Отрывки из жизни...

Что можно ожидать от тринадцатилетия? Подарков, взросления, а главное – любви. Этого мог ожидать кто угодно, только не я. Тихие сонные улицы. Я просыпаюсь и чувствую. Что – не сказать. Легкость, такую прозрачную, что мигом скатываюсь с постели и спешу к умывальнику. Там зеркало. Щетка, паста. Нарядная кухня. На кухне папа. Папа сидит ко мне лицом и медленно, помешивая в чашке ложечкой, пьет кофе.
- Привет, - говорит он.
- Здравствуй.
- У тебя сегодня вроде бы день рождения, не так ли? – чашка уже пустая.

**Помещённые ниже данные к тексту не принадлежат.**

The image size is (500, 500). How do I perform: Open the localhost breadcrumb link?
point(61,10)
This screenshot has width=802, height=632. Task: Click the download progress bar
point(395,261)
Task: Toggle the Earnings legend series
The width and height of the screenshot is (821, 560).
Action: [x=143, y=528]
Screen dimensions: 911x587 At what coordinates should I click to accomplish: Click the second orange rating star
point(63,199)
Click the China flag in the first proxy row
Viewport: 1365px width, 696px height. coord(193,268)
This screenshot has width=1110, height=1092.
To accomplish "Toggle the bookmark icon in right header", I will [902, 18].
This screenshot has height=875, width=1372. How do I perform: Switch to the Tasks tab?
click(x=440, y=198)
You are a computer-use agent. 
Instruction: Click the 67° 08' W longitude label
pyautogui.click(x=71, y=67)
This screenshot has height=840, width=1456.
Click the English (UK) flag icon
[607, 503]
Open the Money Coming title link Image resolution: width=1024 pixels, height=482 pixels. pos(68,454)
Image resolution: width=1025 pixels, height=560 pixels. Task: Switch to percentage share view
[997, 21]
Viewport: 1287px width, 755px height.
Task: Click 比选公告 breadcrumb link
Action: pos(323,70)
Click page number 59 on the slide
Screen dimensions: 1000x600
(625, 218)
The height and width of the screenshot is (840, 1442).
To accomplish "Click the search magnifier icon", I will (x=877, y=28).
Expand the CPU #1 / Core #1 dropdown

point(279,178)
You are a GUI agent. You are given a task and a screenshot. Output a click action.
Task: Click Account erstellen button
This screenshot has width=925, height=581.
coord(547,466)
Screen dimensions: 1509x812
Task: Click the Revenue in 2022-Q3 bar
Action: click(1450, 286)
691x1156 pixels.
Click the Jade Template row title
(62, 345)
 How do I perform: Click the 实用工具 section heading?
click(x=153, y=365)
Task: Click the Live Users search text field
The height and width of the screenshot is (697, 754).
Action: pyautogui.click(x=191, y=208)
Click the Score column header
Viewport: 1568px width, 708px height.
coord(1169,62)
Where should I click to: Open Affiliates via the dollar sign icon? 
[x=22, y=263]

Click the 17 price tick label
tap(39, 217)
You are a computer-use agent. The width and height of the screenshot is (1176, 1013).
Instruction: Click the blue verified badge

- Почти, - я наливаю себе зеленый чай, - заварка кончилась.
- В Аргентине он называется мате, - папа кидает чашку в раковину.
- Что?
- Синус тридцати градусов, синус тридцати градусов, - Аля в дверях, - папа, синус тридцати градусов.
Папа говорит: одна вторая, но Аля не слышит его, она обнимает меня. У меня странное чувство – настороженной радости. Что-то ужасно скользкое ползет по гладкому кафелю. Папина чашка летит на пол, мелкие осколки рисуют какую-то греческую букву.
- Я уберу, - Аля садится на корточки
- Сегодня воскресенье, - медленно произношу я.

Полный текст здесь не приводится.